::: Records supplied

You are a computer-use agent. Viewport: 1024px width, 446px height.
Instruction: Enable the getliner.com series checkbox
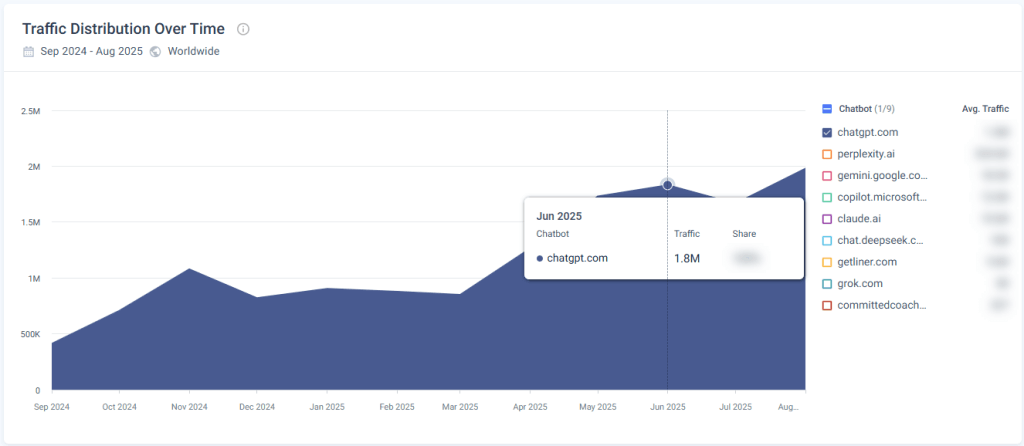click(827, 262)
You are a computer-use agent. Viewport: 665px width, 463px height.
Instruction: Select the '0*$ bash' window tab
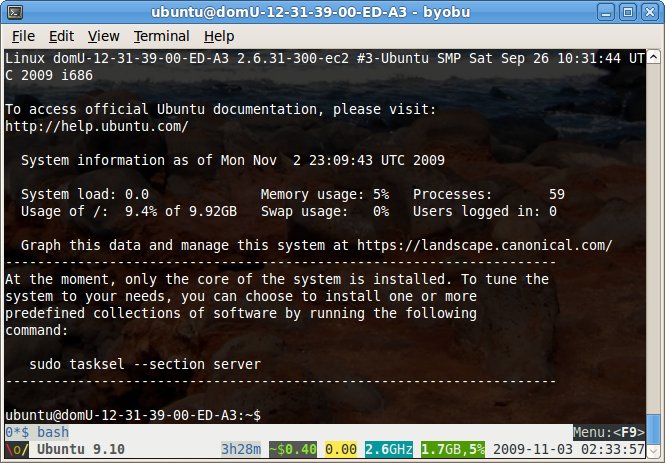(37, 432)

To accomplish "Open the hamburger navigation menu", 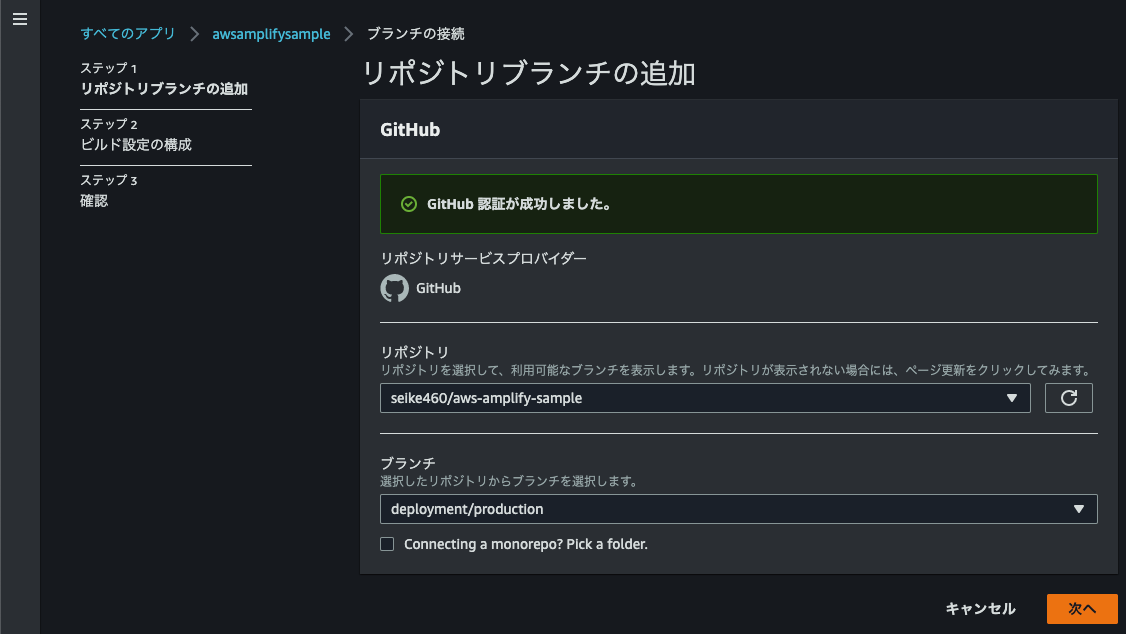I will point(20,20).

::::::

Goal of the exercise: Repeat the listing above from its first line through the line that contains "You are a computer-use agent. Viewport: 665px", both included, and nothing more. Drop the pictures.

Your solution:
You are a computer-use agent. Viewport: 1024px width, 446px height.
Instruction: Enable the getliner.com series checkbox
click(827, 262)
You are a computer-use agent. Viewport: 665px width, 463px height.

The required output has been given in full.